#### YOUR OBJECTIVE
The answer must consist only of the lines from the line with "[combobox] (300, 153)" to the line with "Tootmishooned (436, 487)", both included, exactly as they stand below.

#### EXTRACTED DATA
^^^^
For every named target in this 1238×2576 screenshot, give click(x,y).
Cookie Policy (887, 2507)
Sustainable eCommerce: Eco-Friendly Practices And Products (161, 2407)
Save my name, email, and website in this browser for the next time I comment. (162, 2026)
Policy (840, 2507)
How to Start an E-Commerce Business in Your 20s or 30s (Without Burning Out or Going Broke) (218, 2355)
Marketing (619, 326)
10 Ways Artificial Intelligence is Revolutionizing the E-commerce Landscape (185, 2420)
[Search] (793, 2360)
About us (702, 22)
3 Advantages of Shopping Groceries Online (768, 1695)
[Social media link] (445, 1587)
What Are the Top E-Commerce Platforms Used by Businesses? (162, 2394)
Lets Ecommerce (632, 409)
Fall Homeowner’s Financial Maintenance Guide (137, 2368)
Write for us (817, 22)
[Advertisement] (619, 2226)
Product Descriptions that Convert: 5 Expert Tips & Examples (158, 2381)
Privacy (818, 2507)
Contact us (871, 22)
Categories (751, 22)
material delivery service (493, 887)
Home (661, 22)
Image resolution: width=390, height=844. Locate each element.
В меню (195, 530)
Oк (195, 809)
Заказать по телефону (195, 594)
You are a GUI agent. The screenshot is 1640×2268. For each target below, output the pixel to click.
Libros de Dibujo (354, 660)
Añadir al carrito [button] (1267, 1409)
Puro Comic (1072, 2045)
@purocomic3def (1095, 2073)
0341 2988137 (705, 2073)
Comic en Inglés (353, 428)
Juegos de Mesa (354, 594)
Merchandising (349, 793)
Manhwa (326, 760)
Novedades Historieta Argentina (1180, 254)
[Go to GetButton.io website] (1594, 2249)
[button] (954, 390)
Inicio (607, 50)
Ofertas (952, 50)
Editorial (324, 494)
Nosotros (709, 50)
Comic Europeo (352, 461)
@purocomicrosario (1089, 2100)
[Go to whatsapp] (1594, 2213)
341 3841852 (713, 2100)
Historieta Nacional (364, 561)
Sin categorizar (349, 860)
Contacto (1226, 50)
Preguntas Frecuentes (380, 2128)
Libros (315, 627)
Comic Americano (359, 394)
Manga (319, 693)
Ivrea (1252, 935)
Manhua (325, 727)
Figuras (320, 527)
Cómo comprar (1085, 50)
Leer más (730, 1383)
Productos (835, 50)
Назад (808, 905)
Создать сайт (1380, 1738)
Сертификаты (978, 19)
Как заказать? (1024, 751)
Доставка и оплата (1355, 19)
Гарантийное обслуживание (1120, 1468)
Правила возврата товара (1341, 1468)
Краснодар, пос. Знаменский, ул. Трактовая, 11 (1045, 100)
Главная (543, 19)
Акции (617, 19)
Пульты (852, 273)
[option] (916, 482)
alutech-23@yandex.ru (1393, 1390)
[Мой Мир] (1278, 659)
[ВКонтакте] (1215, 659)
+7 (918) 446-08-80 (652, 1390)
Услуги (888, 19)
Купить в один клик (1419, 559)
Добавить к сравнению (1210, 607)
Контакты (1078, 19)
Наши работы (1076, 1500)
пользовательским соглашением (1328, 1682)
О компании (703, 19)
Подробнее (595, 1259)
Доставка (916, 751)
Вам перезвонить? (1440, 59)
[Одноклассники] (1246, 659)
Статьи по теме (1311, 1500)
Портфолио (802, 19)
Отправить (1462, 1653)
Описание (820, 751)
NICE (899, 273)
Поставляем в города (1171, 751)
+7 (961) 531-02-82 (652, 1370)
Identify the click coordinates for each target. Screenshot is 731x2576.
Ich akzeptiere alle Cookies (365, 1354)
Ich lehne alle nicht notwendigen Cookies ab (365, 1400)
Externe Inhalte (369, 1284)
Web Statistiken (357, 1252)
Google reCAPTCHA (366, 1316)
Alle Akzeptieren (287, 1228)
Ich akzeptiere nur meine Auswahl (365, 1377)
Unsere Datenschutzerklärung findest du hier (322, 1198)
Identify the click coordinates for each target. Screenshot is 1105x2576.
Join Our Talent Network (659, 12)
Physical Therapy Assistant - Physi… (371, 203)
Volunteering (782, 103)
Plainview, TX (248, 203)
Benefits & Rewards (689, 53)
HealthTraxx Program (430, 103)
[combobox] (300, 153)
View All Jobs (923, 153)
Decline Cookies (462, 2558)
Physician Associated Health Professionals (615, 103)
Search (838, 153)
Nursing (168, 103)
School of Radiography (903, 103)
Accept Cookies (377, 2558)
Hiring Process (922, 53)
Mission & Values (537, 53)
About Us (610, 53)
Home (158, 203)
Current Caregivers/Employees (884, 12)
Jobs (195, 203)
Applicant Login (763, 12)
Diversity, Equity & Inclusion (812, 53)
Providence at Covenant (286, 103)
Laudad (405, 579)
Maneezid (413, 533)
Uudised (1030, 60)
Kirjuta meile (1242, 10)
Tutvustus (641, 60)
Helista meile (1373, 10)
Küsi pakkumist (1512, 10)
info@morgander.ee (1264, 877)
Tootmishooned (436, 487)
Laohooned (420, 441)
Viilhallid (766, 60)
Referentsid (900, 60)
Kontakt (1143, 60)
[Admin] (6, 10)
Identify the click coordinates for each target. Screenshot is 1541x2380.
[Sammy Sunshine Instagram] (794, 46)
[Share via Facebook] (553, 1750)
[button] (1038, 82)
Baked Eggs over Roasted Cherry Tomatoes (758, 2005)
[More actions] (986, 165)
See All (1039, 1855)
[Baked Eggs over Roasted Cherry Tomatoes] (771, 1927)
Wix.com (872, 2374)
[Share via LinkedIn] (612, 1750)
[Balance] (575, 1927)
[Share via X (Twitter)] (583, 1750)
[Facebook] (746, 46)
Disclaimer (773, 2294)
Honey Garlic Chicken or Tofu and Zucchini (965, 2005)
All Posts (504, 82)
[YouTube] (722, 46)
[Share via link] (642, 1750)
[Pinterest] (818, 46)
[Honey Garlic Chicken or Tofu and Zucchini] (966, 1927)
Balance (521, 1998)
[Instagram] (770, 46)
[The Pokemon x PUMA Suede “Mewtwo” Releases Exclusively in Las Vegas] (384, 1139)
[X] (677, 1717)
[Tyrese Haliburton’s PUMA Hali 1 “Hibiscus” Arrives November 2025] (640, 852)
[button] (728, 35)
^^^^
#### OUTPUT OF THE EXERCISE
[combobox] (300, 153)
View All Jobs (923, 153)
Decline Cookies (462, 2558)
Physician Associated Health Professionals (615, 103)
Search (838, 153)
Nursing (168, 103)
School of Radiography (903, 103)
Accept Cookies (377, 2558)
Hiring Process (922, 53)
Mission & Values (537, 53)
About Us (610, 53)
Home (158, 203)
Current Caregivers/Employees (884, 12)
Jobs (195, 203)
Applicant Login (763, 12)
Diversity, Equity & Inclusion (812, 53)
Providence at Covenant (286, 103)
Laudad (405, 579)
Maneezid (413, 533)
Uudised (1030, 60)
Kirjuta meile (1242, 10)
Tutvustus (641, 60)
Helista meile (1373, 10)
Küsi pakkumist (1512, 10)
info@morgander.ee (1264, 877)
Tootmishooned (436, 487)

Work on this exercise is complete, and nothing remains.